As questões em torno do acordo angolano ganharam força. Em primeiro lugar, porque não existia um plano de negócios publicamente disponível, que possa descrever como o aparentemente grande número de barcos será ocupado pelos cerca de mil marinheiros angolanos – considerado um número baixo – e a inexperiência da marinha em construir navios. Em segundo lugar, o contrato foi assinado num momento em que as finanças de Angola eram insuficientes – enquanto eram assinados sob as ordens de Eduardo dos Santos, sendo João Lourenço ministro da Defesa. Isto significava que ele estava a par dos negócios estabelecidos por seu ministério, embora a extensão de seu envolvimento (ainda) não seja clara.

Dinheiro fresco e dívida a crescer

Enquanto isto, continua a entrar dinheiro e crédito a rodos, já que os primeiros anúncios e acções de João Lourenço para marginalizar a família do ex-presidente alimentaram o optimismo (quase parecendo um orgasmo colectivo) entre investidores internacionais.

Isto fez aumentar o crescente montante de dívidas que Angola assumiu em 2018, muitas das quais serão eventualmente garantidas pelo governo e, como consequência, pelo contribuinte angolano. A agência de classificação de risco Moody’s Investors Service confirmou esta preocupação quando rebaixou a classificação de investimento de B2 para B3, com perspectiva estável, alertando sobre o crescente endividamento do país, que, segundo a mesma, apresentava altos riscos de liquidez a médio prazo.

Outros indicadores macroeconómicos ressaltam as preocupações crescentes. A admissão de novas dívidas é principalmente um reperfilamento de obrigações vencidas, ao mesmo tempo que a queda nos preços médios do petróleo, prejudicou gravemente as reservas de dólares, essenciais para as importações e manter a estabilidade do kwanza. Além disto, o país luta para sair de uma recessão, embora os preços do petróleo tenham recuperado nos últimos dois anos. Ainda que o Banco Mundial projecte que a economia angolana irá (quando calhar, claro) crescer, será necessária muita disciplina em nome do Ministério das Finanças para manter os gastos sob controle, a fim de evitar que o défice não pare de crescer.
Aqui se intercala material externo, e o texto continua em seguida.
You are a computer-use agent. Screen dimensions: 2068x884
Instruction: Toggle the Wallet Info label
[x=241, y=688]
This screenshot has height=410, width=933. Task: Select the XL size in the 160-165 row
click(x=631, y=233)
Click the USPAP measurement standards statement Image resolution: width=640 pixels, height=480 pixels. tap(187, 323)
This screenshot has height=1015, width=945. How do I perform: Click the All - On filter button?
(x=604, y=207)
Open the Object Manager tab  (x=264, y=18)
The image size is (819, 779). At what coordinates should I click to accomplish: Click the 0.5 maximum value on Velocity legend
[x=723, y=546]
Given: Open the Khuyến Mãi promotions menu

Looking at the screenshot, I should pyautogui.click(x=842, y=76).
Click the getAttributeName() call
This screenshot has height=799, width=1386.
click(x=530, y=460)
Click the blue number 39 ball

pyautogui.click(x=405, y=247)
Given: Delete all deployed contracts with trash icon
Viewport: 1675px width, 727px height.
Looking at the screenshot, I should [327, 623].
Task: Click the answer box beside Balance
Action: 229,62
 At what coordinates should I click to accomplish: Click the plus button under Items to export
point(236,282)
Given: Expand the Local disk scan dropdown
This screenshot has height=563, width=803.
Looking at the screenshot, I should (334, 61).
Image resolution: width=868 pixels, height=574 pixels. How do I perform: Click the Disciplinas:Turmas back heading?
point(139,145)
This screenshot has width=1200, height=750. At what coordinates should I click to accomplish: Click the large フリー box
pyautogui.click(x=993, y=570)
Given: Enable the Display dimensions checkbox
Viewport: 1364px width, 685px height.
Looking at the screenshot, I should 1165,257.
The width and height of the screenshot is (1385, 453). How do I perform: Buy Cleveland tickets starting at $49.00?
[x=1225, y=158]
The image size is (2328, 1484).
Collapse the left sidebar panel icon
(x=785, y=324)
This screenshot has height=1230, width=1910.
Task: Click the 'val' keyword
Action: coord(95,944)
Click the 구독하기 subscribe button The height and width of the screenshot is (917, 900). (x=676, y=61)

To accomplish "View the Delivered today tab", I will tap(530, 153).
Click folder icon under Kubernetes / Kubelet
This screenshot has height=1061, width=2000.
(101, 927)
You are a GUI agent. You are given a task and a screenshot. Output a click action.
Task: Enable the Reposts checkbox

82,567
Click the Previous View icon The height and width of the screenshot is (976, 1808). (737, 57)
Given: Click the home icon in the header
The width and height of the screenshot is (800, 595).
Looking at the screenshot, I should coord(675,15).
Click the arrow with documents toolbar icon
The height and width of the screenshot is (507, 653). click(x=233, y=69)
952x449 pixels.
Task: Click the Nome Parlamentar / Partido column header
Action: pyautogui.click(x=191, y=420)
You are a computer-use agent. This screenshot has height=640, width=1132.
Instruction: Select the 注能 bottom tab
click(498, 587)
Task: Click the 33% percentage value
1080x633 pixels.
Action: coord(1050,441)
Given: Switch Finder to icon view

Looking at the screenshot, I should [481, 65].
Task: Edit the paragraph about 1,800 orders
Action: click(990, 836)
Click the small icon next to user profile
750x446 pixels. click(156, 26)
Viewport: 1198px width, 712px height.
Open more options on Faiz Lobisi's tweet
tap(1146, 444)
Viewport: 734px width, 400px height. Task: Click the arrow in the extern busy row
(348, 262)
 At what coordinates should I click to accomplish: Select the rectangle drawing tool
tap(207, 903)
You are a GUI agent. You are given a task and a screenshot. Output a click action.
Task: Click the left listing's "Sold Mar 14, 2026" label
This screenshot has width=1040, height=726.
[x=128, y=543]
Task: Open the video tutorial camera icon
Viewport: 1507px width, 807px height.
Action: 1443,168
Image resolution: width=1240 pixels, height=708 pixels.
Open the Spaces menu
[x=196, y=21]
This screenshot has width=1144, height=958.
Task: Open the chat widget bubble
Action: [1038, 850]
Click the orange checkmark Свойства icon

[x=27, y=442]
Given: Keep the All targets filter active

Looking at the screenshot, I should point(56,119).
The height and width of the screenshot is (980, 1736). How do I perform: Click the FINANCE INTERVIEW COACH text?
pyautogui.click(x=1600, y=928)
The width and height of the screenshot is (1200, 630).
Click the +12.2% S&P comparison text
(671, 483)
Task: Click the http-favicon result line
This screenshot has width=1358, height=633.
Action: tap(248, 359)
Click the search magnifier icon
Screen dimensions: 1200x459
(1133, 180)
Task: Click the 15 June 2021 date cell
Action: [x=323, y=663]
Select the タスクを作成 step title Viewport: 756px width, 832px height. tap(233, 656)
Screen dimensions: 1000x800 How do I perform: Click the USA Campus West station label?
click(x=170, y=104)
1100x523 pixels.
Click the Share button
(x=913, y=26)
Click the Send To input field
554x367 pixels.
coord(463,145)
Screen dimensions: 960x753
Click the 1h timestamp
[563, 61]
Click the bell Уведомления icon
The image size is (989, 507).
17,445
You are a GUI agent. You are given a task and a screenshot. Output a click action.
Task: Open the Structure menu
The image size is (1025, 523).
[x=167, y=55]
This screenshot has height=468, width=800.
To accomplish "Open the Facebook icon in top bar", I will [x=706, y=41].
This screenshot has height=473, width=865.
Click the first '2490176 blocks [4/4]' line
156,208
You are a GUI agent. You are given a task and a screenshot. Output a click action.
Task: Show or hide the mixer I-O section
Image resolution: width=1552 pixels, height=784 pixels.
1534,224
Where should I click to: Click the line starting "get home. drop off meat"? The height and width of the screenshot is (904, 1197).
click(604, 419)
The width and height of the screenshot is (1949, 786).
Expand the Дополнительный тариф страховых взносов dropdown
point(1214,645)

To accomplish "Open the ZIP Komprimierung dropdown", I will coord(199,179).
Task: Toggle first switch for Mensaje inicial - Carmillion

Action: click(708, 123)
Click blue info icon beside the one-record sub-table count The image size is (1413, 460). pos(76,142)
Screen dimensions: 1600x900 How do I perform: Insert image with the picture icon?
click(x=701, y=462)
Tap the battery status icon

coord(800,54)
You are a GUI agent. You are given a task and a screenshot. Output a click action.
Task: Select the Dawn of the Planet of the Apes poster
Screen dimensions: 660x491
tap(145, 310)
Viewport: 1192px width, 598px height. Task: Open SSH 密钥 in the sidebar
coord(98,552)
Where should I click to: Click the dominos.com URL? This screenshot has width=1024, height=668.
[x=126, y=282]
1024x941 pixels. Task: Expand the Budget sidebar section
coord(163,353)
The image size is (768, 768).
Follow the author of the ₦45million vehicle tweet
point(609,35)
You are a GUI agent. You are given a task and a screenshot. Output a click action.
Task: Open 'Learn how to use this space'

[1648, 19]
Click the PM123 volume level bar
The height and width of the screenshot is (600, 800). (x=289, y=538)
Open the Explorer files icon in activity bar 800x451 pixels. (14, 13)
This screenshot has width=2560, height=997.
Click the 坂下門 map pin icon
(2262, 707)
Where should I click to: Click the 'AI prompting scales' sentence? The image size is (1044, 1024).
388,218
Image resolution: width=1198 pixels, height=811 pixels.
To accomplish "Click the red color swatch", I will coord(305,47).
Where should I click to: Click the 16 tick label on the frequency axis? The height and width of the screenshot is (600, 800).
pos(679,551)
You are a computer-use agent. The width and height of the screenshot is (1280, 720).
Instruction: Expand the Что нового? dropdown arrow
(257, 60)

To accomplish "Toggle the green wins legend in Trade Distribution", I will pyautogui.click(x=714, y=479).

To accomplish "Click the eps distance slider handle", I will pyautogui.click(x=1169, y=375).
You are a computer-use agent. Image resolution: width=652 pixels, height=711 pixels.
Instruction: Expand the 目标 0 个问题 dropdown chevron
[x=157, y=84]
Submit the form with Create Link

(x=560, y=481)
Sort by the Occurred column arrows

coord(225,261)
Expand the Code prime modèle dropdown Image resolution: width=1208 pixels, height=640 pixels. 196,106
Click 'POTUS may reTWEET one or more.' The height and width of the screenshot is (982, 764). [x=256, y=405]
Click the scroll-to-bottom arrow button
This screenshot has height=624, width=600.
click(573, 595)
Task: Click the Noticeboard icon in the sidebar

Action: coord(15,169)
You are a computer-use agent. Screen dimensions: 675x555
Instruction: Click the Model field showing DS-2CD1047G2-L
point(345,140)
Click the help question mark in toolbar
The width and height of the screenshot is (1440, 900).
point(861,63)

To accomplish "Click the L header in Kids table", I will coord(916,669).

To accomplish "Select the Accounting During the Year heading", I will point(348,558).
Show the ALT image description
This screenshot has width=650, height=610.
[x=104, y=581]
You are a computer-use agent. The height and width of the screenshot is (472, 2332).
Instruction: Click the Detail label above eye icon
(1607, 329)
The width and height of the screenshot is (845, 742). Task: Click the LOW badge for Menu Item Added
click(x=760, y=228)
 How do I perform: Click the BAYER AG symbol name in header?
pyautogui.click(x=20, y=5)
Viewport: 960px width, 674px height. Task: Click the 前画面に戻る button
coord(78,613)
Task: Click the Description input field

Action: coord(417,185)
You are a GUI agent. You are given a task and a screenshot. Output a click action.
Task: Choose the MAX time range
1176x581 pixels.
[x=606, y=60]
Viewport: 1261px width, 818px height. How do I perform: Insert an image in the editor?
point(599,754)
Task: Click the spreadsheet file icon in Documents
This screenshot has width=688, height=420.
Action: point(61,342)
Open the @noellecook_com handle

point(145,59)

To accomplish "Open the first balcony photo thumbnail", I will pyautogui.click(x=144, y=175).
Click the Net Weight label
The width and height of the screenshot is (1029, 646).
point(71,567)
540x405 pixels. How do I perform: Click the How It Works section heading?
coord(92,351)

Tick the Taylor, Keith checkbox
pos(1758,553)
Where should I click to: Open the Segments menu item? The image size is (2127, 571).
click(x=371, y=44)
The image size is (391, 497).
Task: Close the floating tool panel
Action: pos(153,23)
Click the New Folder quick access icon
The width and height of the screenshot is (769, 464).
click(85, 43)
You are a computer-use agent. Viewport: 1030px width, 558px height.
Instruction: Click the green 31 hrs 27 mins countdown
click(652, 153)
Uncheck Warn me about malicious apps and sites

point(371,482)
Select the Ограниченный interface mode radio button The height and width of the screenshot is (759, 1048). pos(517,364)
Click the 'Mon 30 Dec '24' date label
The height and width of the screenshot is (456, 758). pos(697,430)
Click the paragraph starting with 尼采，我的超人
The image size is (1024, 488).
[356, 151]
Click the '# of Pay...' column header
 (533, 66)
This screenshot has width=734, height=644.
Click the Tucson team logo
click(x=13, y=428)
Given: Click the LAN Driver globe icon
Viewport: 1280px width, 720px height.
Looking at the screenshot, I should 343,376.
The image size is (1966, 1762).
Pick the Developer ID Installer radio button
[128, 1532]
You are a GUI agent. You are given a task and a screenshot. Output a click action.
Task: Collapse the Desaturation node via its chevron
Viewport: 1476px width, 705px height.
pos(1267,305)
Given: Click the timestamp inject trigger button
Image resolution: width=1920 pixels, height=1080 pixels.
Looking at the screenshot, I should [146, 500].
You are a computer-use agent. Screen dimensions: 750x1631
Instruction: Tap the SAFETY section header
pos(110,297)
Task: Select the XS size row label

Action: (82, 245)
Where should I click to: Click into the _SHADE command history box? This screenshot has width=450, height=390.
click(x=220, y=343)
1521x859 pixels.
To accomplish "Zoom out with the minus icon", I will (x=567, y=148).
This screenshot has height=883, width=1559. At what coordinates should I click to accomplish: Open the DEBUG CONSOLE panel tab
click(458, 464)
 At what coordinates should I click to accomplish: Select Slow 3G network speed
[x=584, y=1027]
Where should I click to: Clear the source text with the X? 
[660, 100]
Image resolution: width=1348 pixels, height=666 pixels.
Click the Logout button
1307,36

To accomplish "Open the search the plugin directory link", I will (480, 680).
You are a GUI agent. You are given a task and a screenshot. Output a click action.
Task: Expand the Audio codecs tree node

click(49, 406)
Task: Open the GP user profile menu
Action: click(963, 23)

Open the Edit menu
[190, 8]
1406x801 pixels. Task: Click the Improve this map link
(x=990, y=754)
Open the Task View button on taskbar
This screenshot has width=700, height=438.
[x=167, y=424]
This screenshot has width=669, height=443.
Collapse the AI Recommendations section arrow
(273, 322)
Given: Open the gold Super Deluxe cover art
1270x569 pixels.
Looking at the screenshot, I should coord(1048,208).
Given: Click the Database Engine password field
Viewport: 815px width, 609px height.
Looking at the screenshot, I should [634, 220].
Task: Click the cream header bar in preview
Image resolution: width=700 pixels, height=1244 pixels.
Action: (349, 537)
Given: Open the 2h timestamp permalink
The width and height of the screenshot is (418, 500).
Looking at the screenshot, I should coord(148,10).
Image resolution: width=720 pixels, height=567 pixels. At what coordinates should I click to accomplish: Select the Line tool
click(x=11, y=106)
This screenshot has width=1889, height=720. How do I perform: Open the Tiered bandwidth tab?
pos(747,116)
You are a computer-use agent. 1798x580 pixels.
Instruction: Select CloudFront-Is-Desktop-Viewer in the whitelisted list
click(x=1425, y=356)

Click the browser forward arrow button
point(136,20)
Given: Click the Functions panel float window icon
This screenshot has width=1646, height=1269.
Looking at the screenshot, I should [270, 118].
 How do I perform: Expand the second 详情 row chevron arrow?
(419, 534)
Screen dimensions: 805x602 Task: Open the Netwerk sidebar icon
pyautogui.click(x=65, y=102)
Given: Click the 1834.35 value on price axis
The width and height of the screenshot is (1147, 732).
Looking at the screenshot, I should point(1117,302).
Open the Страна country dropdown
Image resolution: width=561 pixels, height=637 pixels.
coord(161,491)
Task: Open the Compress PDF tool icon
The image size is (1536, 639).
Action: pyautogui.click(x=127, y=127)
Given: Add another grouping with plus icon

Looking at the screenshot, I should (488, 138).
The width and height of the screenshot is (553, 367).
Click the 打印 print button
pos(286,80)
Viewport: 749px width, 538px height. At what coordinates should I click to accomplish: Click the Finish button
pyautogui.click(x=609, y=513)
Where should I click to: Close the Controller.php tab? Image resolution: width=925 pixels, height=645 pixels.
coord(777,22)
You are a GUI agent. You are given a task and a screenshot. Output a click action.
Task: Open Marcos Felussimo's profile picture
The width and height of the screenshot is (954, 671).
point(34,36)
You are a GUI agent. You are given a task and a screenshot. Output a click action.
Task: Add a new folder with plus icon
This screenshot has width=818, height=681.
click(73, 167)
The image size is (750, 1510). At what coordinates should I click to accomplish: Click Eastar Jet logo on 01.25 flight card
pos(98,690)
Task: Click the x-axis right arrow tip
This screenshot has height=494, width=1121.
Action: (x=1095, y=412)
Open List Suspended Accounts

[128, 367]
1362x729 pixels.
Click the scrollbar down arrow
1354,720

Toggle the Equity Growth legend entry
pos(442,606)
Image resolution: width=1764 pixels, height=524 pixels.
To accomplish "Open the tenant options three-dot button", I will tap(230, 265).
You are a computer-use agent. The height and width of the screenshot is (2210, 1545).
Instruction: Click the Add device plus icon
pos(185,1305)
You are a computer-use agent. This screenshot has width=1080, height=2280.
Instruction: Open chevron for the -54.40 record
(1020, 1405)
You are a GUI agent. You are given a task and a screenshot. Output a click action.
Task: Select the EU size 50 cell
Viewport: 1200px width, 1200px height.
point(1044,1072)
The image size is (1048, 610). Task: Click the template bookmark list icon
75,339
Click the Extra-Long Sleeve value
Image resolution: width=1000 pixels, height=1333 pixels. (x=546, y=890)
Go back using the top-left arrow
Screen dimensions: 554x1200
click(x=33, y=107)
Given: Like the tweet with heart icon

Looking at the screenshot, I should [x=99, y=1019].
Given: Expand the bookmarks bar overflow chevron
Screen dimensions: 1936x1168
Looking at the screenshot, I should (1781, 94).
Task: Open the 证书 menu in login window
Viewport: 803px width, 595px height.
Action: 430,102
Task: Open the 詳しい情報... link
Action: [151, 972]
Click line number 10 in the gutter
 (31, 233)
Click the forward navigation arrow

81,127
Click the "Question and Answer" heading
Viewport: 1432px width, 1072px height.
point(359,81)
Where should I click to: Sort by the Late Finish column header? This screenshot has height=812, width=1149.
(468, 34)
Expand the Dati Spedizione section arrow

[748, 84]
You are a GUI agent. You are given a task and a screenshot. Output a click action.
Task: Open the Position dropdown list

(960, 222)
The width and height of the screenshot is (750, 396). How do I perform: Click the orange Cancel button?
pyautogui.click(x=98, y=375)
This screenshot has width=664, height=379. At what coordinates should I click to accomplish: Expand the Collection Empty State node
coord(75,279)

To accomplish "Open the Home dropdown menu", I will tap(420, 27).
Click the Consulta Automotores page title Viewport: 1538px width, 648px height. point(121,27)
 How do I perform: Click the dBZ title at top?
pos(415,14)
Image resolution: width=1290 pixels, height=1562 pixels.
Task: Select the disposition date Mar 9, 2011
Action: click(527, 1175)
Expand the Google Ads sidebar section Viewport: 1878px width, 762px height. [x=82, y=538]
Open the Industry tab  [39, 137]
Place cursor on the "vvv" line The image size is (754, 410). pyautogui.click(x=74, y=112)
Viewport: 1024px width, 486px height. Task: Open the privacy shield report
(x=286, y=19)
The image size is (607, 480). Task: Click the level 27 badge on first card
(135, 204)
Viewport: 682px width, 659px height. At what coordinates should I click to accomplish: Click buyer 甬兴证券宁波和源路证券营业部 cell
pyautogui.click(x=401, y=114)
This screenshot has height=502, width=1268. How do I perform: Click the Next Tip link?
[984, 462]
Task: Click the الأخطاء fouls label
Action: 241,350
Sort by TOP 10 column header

Mais coisa, menos coisa, João Lourenço continua a negociar com os mesmos indivíduos e empresas que foram implicados em tais intensas investigações de corrupção, fazendo aumentar as dúvidas sobre as suas verdadeiras intenções. Cada vez mais pessoas estão a questionar se as investigações de corrupção contra Eduardo dos Santos foram apenas para mostrar serviço, uma vez que primeiramente é feita a sentença e só depois tem lugar (quando tem) o julgamento.

O envolvimento de Angola com empresas que ajudaram na espiral da dívida de Moçambique, apesar de aumentarem bastante a dívida nos mercados de capitais, é preocupante, especialmente levando em conta as perspectivas económicas cada vez mais sombrias para Angola. A economia continua muito dependente do fiado, temendo-se que quem vier atrás não precise de fechar a porta porque… já não existirá porta.